Mise à l’honneur du rôle des journalistes tadjiks dans le débat sur le changement climatique

WHO/Tahmina Alimamedova

Des journalistes sont récompensés pour leur contribution à la protection de la santé face au changement climatique. Photo : OMS/Tahmina Alimamedova

Le 23 décembre 2011, le ministère de la Santé du Tadjikistan et l’OMS ont reconnu la contribution des médias et des journalistes à la protection de la santé face au changement climatique. Les récompenses ainsi octroyées s’inscrivaient dans le cadre d’un projet financé par le ministère fédéral allemand de l’Environnement, de la Conservation de la nature et de la Sécurité nucléaire.

Parmi les journalistes primés, il convient notamment de mentionner :

  • Zebunisso Rustamova, émission de télévision « Jahonnamo » (« Le monde autour de nous »), première place ;
  • Sayfiddin Sunati, journal « Javononi Tojikiston » (« Les jeunes du Tadjikistan »), deuxième place ;
  • Kudratullo Rahmatulloev, station de radio « Sadoi Dushanbe » (« La voix de Douchanbe »), troisième place.

En collaboration avec le ministère de la Santé, l’OMS a organisé une série de séminaires et de programmes de formation à l’intention des professionnels des médias au Tadjikistan en 2010 et 2011. En guise de conclusion à ces séances de formation, on a procédé à une collecte d’exemples éloquents de la couverture médiatique des problèmes liés au changement climatique (radio, télévision, sites Web et presse écrite).

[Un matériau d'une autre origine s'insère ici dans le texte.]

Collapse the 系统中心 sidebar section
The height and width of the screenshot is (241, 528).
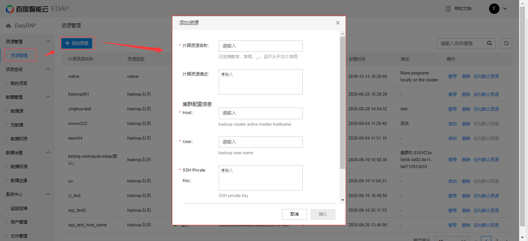[x=48, y=194]

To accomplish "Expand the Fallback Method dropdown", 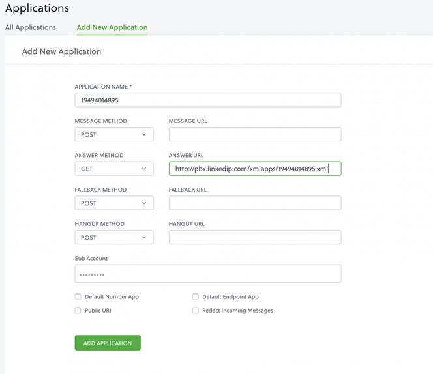I will click(x=113, y=203).
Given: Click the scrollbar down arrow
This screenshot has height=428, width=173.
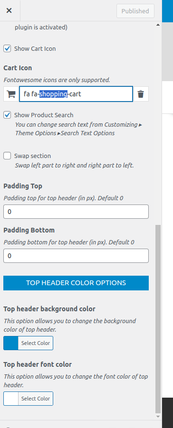Looking at the screenshot, I should (x=158, y=417).
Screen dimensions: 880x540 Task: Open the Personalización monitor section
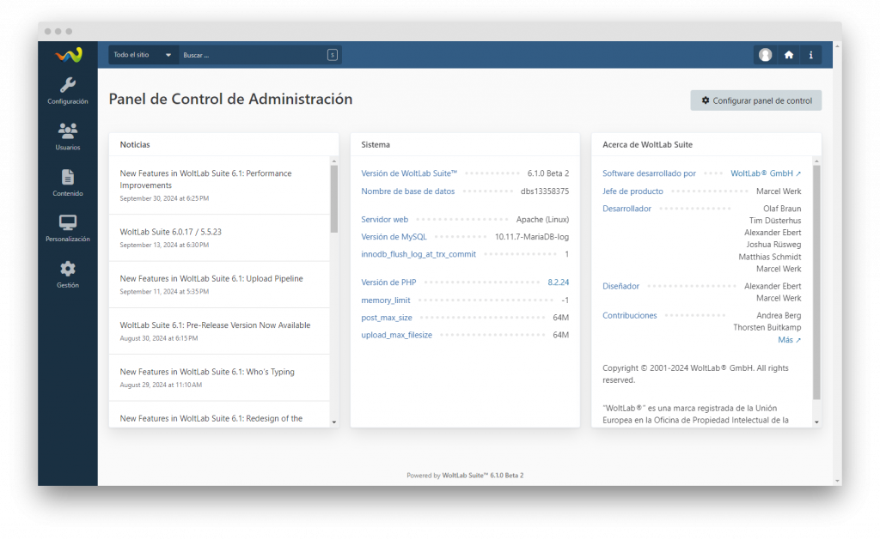click(68, 228)
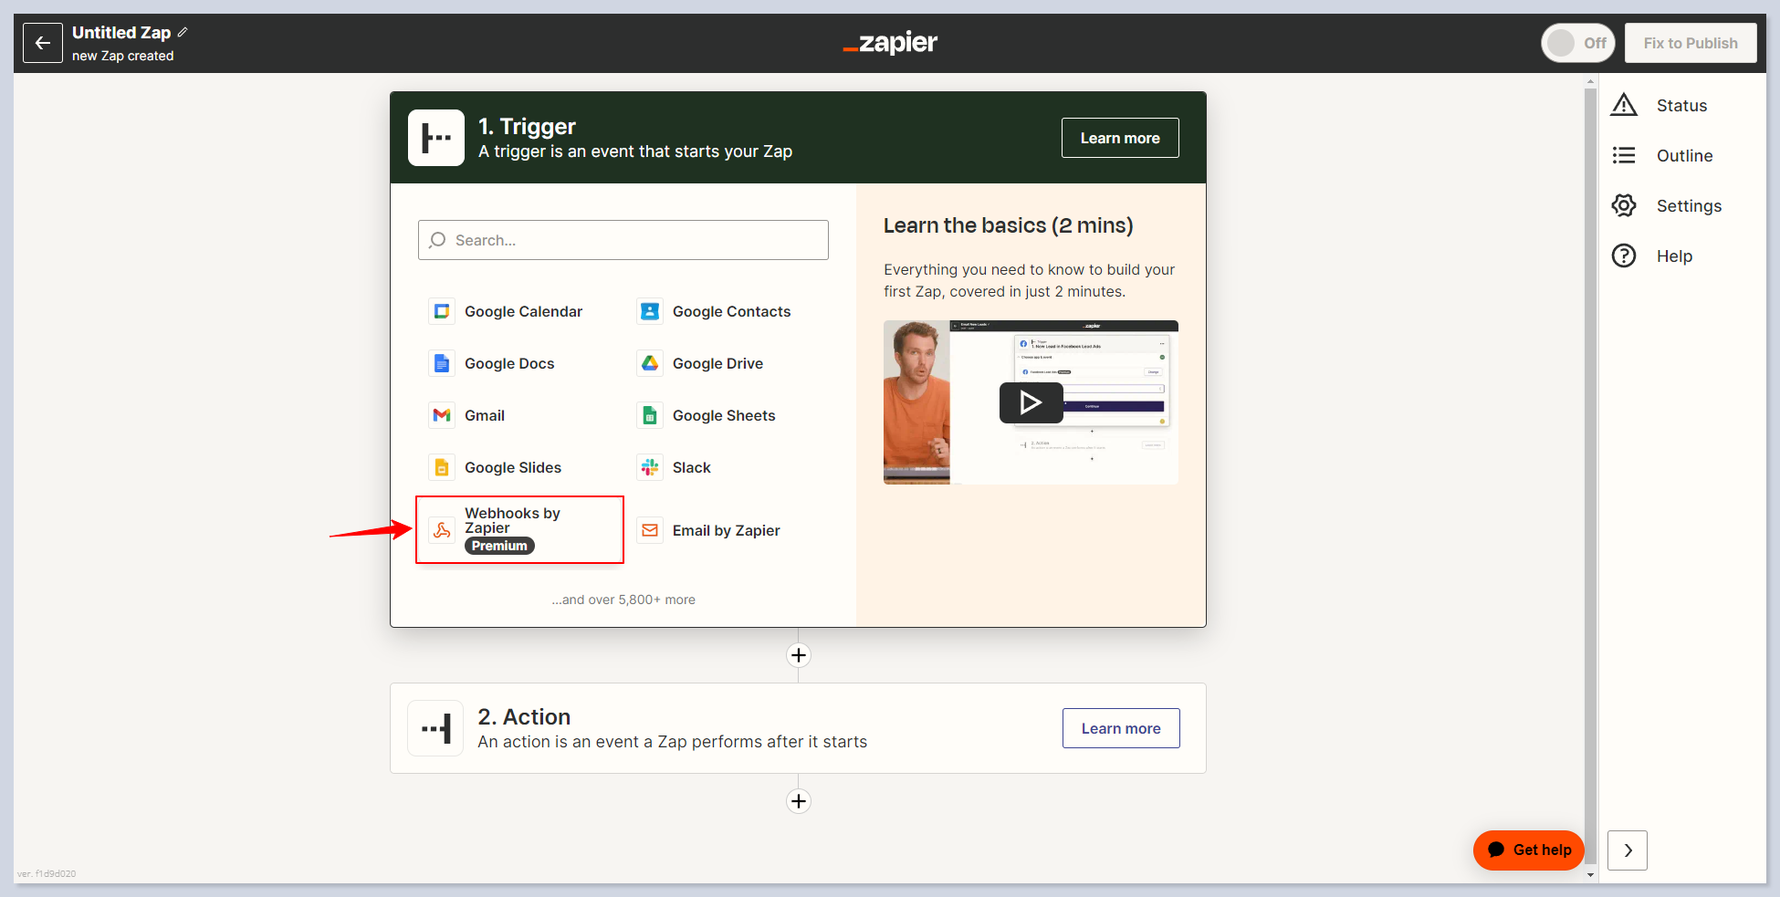Collapse the right sidebar with chevron

[x=1627, y=850]
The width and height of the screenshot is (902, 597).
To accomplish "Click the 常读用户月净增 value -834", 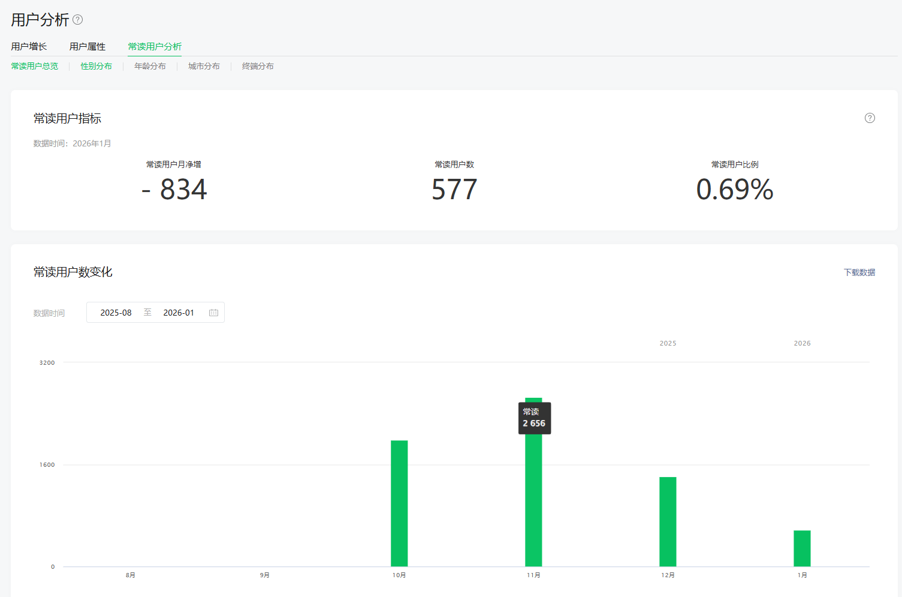I will coord(174,190).
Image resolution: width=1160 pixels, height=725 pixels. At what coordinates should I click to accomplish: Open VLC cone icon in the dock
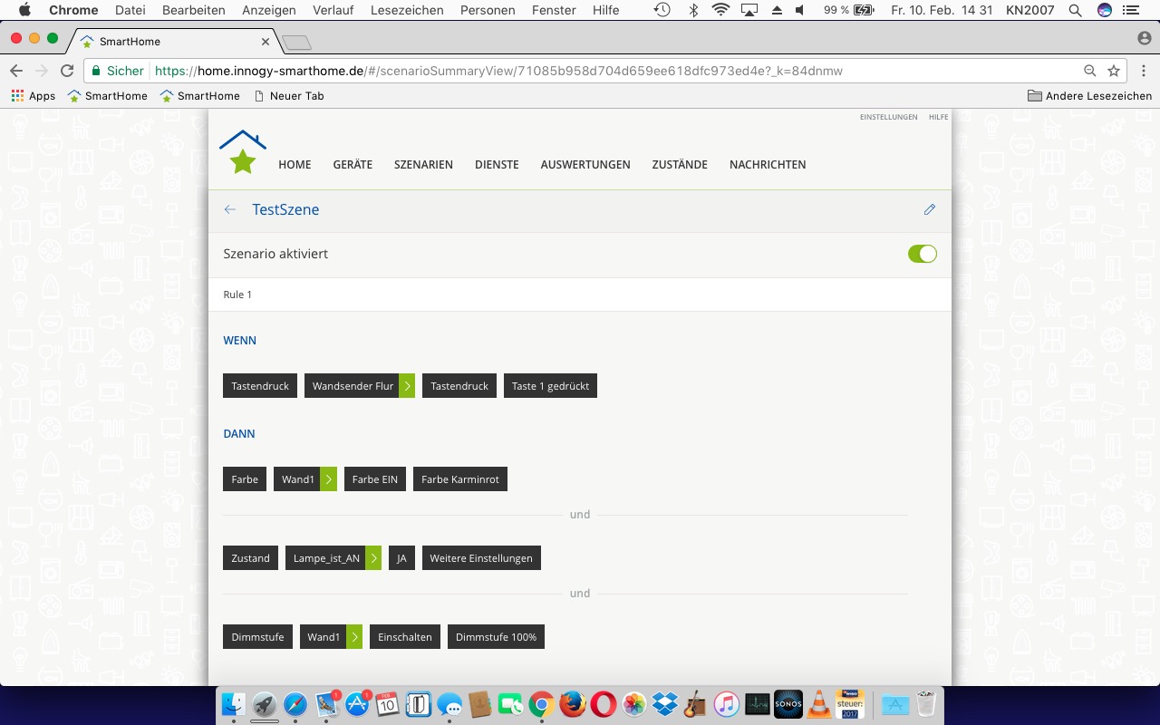click(x=819, y=704)

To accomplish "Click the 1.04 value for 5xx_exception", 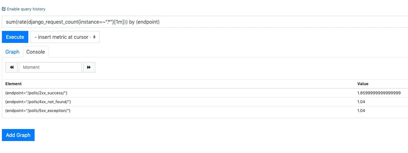I will tap(361, 110).
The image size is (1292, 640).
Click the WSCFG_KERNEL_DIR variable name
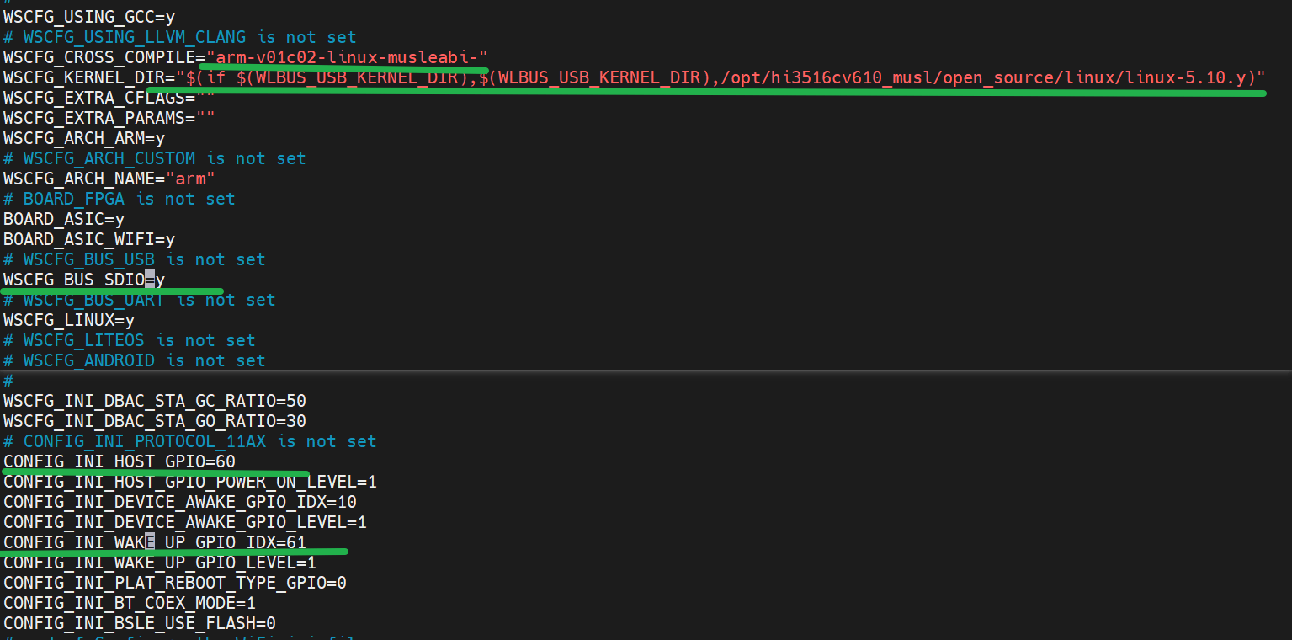point(84,77)
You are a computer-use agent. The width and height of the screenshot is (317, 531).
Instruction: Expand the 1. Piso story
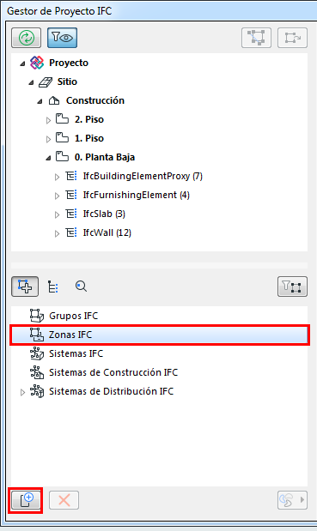point(48,139)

Lors de la cérémonie de la remise de récompenses, les journalistes ont partagé leurs opinions et leurs données d’expérience à ce sujet, tout en exprimant le désir de poursuivre leur travail sur le changement climatique et son impact sanitaire.

« Notre population n’est pas suffisamment au courant du changement climatique et de ses conséquences pour la santé. Les médias constituent sa principale source d’informations, et il importe particulièrement que celles-ci soit exactes, précises, transparentes et opportunes. La sensibilisation des populations aux problèmes, ainsi qu’aux moyens de protéger leur santé, contribuera au développement et au renforcement du système de santé du pays », a déclaré le docteur S. P. Aliev, responsable du Service national de surveillance sanitaire/épidémiologique.